REQUIRED WORK:
Character for character, write out the data below.

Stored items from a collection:
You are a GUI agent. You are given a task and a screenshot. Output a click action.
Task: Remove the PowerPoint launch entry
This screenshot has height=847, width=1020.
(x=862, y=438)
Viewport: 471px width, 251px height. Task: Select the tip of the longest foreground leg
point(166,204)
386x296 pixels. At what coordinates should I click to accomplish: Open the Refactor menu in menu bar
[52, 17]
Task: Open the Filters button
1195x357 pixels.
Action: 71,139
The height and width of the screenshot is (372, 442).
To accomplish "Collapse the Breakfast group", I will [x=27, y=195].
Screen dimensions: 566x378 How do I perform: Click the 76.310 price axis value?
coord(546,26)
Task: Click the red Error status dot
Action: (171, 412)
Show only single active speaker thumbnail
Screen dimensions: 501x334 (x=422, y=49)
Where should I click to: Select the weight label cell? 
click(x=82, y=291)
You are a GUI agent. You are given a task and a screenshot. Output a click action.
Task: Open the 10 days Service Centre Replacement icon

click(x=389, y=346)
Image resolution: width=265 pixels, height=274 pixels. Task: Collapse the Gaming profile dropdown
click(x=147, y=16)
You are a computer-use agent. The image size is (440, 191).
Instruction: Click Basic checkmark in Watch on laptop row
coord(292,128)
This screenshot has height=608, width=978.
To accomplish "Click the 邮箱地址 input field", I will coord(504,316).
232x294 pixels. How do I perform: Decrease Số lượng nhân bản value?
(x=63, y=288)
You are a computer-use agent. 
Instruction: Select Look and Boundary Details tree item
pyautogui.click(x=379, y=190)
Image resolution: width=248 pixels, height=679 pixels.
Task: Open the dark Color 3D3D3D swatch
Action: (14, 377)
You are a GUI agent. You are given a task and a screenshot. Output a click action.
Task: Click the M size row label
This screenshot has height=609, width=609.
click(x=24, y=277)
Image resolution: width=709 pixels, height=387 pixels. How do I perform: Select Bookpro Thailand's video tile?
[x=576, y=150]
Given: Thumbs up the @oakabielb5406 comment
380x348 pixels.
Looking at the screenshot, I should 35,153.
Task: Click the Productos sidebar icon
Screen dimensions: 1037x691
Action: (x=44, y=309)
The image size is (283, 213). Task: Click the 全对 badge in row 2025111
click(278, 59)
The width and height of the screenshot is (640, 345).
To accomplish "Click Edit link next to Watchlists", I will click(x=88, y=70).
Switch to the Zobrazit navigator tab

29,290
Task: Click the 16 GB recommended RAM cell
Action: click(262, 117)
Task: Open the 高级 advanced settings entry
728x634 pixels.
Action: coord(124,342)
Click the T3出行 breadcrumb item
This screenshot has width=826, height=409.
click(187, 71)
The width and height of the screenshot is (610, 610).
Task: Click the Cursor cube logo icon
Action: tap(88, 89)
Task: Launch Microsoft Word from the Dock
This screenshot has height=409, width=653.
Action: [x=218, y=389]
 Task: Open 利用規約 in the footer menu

RESULT BELOW:
You are a GUI agent. You are given a task and a screenshot. Output a click action.
Task: Remove the PowerPoint launch entry
This screenshot has height=847, width=1020.
(x=862, y=438)
Viewport: 471px width, 251px height. Task: Select the tip of the longest foreground leg
point(166,204)
386x296 pixels. At what coordinates should I click to accomplish: Open the Refactor menu in menu bar
[52, 17]
Task: Open the Filters button
1195x357 pixels.
Action: 71,139
The height and width of the screenshot is (372, 442).
To accomplish "Collapse the Breakfast group", I will [x=27, y=195].
Screen dimensions: 566x378 How do I perform: Click the 76.310 price axis value?
coord(546,26)
Task: Click the red Error status dot
Action: (171, 412)
Show only single active speaker thumbnail
Screen dimensions: 501x334 (x=422, y=49)
Where should I click to: Select the weight label cell? 
click(x=82, y=291)
You are a GUI agent. You are given a task and a screenshot. Output a click action.
Task: Open the 10 days Service Centre Replacement icon

click(x=389, y=346)
Image resolution: width=265 pixels, height=274 pixels. Task: Collapse the Gaming profile dropdown
click(x=147, y=16)
You are a computer-use agent. The image size is (440, 191).
Instruction: Click Basic checkmark in Watch on laptop row
coord(292,128)
This screenshot has height=608, width=978.
To accomplish "Click the 邮箱地址 input field", I will coord(504,316).
232x294 pixels. How do I perform: Decrease Số lượng nhân bản value?
(x=63, y=288)
You are a computer-use agent. 
Instruction: Select Look and Boundary Details tree item
pyautogui.click(x=379, y=190)
Image resolution: width=248 pixels, height=679 pixels.
Task: Open the dark Color 3D3D3D swatch
Action: (14, 377)
You are a GUI agent. You are given a task and a screenshot. Output a click action.
Task: Click the M size row label
This screenshot has height=609, width=609.
click(x=24, y=277)
Image resolution: width=709 pixels, height=387 pixels. How do I perform: Select Bookpro Thailand's video tile?
[x=576, y=150]
Given: Thumbs up the @oakabielb5406 comment
380x348 pixels.
Looking at the screenshot, I should 35,153.
Task: Click the Productos sidebar icon
Screen dimensions: 1037x691
Action: (x=44, y=309)
The image size is (283, 213). Task: Click the 全对 badge in row 2025111
click(278, 59)
The width and height of the screenshot is (640, 345).
To accomplish "Click Edit link next to Watchlists", I will click(x=88, y=70).
Switch to the Zobrazit navigator tab

29,290
Task: Click the 16 GB recommended RAM cell
Action: click(262, 117)
Task: Open the 高级 advanced settings entry
728x634 pixels.
Action: coord(124,342)
Click the T3出行 breadcrumb item
This screenshot has width=826, height=409.
click(187, 71)
The width and height of the screenshot is (610, 610).
Task: Click the Cursor cube logo icon
Action: tap(88, 89)
Task: Launch Microsoft Word from the Dock
This screenshot has height=409, width=653.
Action: [x=218, y=389]
 Task: Open 利用規約 in the footer menu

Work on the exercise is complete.